Fakat bu benzeşim argümanına karşı hayatı kurtarılan insan sayısı dahil edilerek araştırmalar vasıtasıyla toplam faydanın arttığı söylenebilir. Fakat ben bu benzeşimi sadece yaptığımızın ne olduğunu daha çok anlamlandırabilmek için kullanıyorum. Yani Eşitli de Ögenler de hayvan değerini bir çeşit insanın işine yararlığı ilişkisinden türetiyor. Oysa ben bunun yapılamayacağını, yapılırsa türcülük olacağını savunacağım. Şimdi argümanlarını ve itirazlarımı inceleyelim.

Eşitli’nin Argümanı

Eşitli’nin argümanını şu şekilde yeniden kurabiliriz (4):

(1) Bilimin ve insanlığın gelişimi insanlar üzerindeki deneylere bağlıdır.

(2) İnsanlar üzerindeki deneyler hayvanlar üzerindeki deneylere bağlıdır çünkü hukuken hayvanlar üzerinde denenmeyen deneyler insanlar üzerinde denenemez.

(3) Öyleyse bilimin ve insanlığın gelişimi hayvanlar üzerindeki deneylere bağlıdır.

        (S) Hayvanların bu önemli rolleri hayvanları deneylerde kullanmamızı zorunlu kılar.

Öncelikle Eşitli’nin argümanı zorunlu derken neyi kast ettiği açık değildir. Bilimin ve insanlığın gelişimi için hayvanların kullanılması neden zorunludur? Bu zorunluluğun metafiziksel, mantıksal ya da fiziksel zorunluluk olmadığı kolayca söylenebilir. Çünkü eğer bilimin ve insanlığın gelişimi insanlar üzerindeki deneylere bağlıysa insanlardan önce hayvanları kullanmanın hukuken zorunlu olmasının bir önemi yoktur, hukuken zorunluluğun diğer zorunluluklar üstüne bir “zorunluluğu” yoktur. Hukuk kurallarımız değişebilir ve başka koşullar da kurulabilir.

* Yapılacak görevler
a - Hayvan deneyleri üzerine yazılmış belge bölümüne göre aşağıdaki soruları yanıtlayın.
(i) Yazara göre Eşitli ve Ögenler hayvan değerini neyden türetiyor?
(ii) Argümanın ikinci öncülüne göre insanlar üzerindeki deneyler neden hayvanlar üzerindeki deneylere bağlıdır?
(iii) Yazar, Eşitli'nin sözünü ettiği zorunluluğun hangi üç türden olmadığını söylüyor?
b - Hayvan deneylerinin etiği üzerine yazılmış belge bölümünü, gösterilen son cümleden sonra devam ettirin.

* Sağlanan veriler
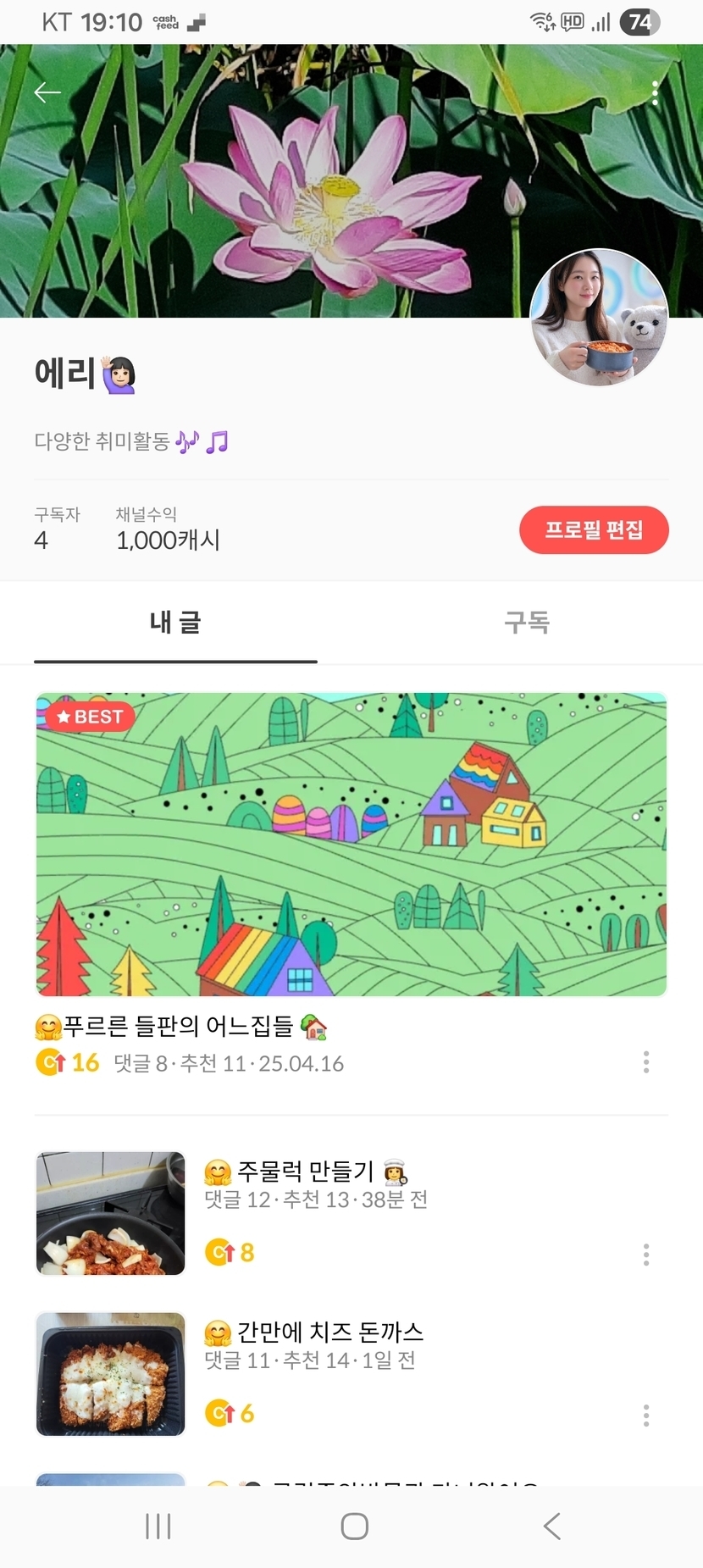Open options for 주물럭 만들기 post
The height and width of the screenshot is (1568, 703).
(x=646, y=1255)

* Görev yanıtları
a -
(i) Bir çeşit insanın işine yararlığı ilişkisinden türetiyorlar.
(ii) Hukuken hayvanlar üzerinde denenmeyen deneyler insanlar üzerinde denenemez.
(iii) Metafiziksel, mantıksal ve fiziksel zorunluluk.

b -
Öyleyse Eşitli’nin argümanının daha güçlü okuması ancak zorunluluğu hukuken zorunluluk olarak anlamamızla mümkün olabilir. Fakat bu Eşitli için büyük bir eksikliktir çünkü bu kadar hassas bir konuda, 115 milyon hayvanın her sene öldüğü bir konuda, bu olaya meşrulaştırıcı bir zorunluluk atfetmek ve bu atfın ahlâken zorunluluk ya da metafiziksel zorunluluk olarak okunmaya açık olması bir kusurdur. Çünkü ahlâken bunu yapmaya zorunluysak bunu yapmamız iyi bir şeydir, eğer ki metafizik olarak zorunluysak bundan başka bir şey zaten yapamayız.

Öte yandan bu durumun hukuki zorunluluk içermesi durumun ahlâki olarak meşru olduğunu da doğrudan göstermez. Hukuğumuz yanılabilir. Bunlarla birlikte Eşitli hayvanlara önemli bir rol atfeder fakat hayvanlar önemli rollerini ancak bilim ve insanlığın gelişimine katkı sağladığı ölçüde elde ederler. Oysa neden bir hayvanın önemi insanın faydası ile özdeşleştirilsin? Hayvanlar hem fiziksel hem duygusal olarak acı çekerler; bundan da çoğu bilinçli varlıklardır. Biz insanlar nasıl ölmek istemezsek hayvanlar da ölmek istemezler, nasıl kötü şartlarda yaşamak istemezsek hayvanlar da kötü şartlarda yaşamak istemezler. Hayvan davranışı ve bilişsel etoloji çalışmalarıyla tanınan Bekoff’a göre hayvanlar, Darwin’in altı evrensel duygusu olan öfke, mutluluk, üzüntü, iğrenme, korku ve şaşırma dahil olmak üzere çeşitli duygular hissederler, üstelik türler arasında duyguları ifade ediş şekilleri (ve belki de hissettikleri konusunda) farklılaşırlar, hatta aynı türün bireyleri arasında dahi farklılıklar vardır (Bekoff, 2020, s. 78-9). Sam Gosling ve meslektaşlarının araştırmalarının sonuçlarına göre tıpkı insanlar gibi hayvanlarda da her hayvan bireyinin kendi kişiliği olduğu görülmüştür (akt. Bekoff, 2020, s. 79). Yani cesur, utangaç, oyuncu, saldırgan, girişken, meraklı, duygusal olarak stabil ya da makul; dışadönük, içedönük, baskın ya da çekinik karakter gösterebilirler (akt. Bekoff, 2020, s. 79).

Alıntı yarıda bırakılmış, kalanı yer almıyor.